Return to cricket a lengthy process
With the new normal very much in mind, sporting activities have slowly started to resume around the world. That is not yet the case for Bangladesh, one of the worst-hit by the coronavirus pandemic, but with the resumption of cricket on the horizon -- the BCB has still made no decision over a three-Test tour of Sri Lanka in July -- players now have to get back to their regular lifestyles. But after such a long halt, will it be easy to get a jump-start on proceedings?
According to the BCB physiotherapist Bayjedul Islam Khan, the resumption of cricket is a long process and will require players to be patient.

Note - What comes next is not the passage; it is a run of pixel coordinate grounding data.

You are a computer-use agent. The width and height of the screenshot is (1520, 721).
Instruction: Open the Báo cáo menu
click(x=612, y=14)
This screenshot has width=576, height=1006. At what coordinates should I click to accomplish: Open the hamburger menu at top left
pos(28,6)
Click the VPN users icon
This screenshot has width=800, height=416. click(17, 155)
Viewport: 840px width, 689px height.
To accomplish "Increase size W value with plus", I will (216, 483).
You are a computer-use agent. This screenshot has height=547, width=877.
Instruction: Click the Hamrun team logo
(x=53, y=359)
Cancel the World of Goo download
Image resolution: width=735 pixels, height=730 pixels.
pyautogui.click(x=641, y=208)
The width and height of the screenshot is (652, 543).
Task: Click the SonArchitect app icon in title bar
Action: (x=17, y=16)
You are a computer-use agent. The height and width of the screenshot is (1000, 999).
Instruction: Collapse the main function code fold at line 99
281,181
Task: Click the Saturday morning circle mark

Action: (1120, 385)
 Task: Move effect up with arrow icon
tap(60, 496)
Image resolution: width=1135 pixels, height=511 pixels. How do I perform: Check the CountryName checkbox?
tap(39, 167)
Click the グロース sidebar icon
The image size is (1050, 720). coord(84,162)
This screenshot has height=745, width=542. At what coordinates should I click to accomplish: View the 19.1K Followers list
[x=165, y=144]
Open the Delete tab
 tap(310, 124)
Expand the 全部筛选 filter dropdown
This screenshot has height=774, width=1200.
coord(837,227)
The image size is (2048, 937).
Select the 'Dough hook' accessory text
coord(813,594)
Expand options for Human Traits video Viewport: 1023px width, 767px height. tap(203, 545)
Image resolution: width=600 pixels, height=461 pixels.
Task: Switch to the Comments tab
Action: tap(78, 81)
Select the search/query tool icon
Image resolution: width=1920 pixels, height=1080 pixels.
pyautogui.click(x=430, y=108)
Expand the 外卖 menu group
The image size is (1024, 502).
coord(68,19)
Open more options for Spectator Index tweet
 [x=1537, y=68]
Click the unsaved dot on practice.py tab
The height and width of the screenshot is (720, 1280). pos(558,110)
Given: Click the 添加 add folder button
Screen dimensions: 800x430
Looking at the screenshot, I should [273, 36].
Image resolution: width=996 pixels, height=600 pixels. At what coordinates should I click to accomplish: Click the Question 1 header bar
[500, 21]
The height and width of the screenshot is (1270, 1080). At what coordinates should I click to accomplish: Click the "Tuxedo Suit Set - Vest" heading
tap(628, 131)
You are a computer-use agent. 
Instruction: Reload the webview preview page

"Players will at least require six weeks of fitness training. The first three weeks will be for the players to get functional adaptability while the final three weeks will be for skill training and other fitness activities. This will help the players get into decent enough shape before they go to play a series or any tournament," Bayjedul told The Daily Star.
The ICC stated the need to exercise extra caution over bowlers' workload in their 'back-to-cricket guidelines', saying it would require bowlers to go through 8-12 weeks of preparation before playing Test cricket. Bayjedul voiced a similar opinion.
"Fast bowlers are usually more vulnerable to injuries. The quicker bowlers are away from any sort of bowling during this time. They will need to train a lot more and will be under a lot more pressure than batsmen and spinners. Their bowling workload needs to be managed as it is not possible for any bowler to gain match fitness overnight," explained Bayjedul.
"It is a very lengthy and time consuming process as their bowling workload needs to be increased gradually. For instance, if the fast bowlers need to play a Test after six weeks of training, the team might be able to employ three pacers with 13 overs allocated for each of the bowlers for the first three days. But when there will be another Test in the coming week, then using these same set of fast bowlers will be very risky as they will be more vulnerable to injuries."
Coming back to training after a long lay-off may encourage players giving a bit extra in the training sessions to get back to rhythm quicker, but Bayjedul explained why the players should be refraining from pushing their limits.
"In most of the cases it will be seen that the players will be lacking stamina and their lung capacity will be less. When players will get tired, they might be willing to give more but their body won't allow it. And if they try to put extra effort then they will be putting extra load on their body and their body structure will not be able to take it. Since the players now are not doing intense gym workouts like before, putting extra effort might disrupt their body and that is when there is a chance of the body suffering a breakdown," said Bayjedul, who also mentioned that players may mostly suffer from three types of injuries -- back spasms, side strains and hamstring injuries -- if they try to push their limits.
The BCB's head of physical performance Nick Lee has already charted out a weekly indoor workout plan for players to counter any such mishaps and help players stay fit. Despite that, Bayezedul says that the players will have to go through a series of tests when they return to training.
"Players will go through a three-fold measuring test. Their fat percentage and weight will be measured and compared to previous stats. Players who have gained weight will be given aerobics activities and their training load will be a bit heavier than others. Also there will be some food restrictions imposed. The players will also go through a VO2 Max test, which measures lung capacity. If any player has lower lung capacity, they will be given a different programme. The aerobics load will be increased," informed Bayjedul.
It is in the best interest of the players now to follow the BCB-provided guidelines and do regular freehand exercises at home as that, according to the experienced physiotherapist, will be most helpful for a smooth transition to the intense training sessions after resumption. However, even if the players follow all the procedures and guidelines, getting back to professional cricket, with all safety measures and a good physical condition ensured, is sure to take a long time.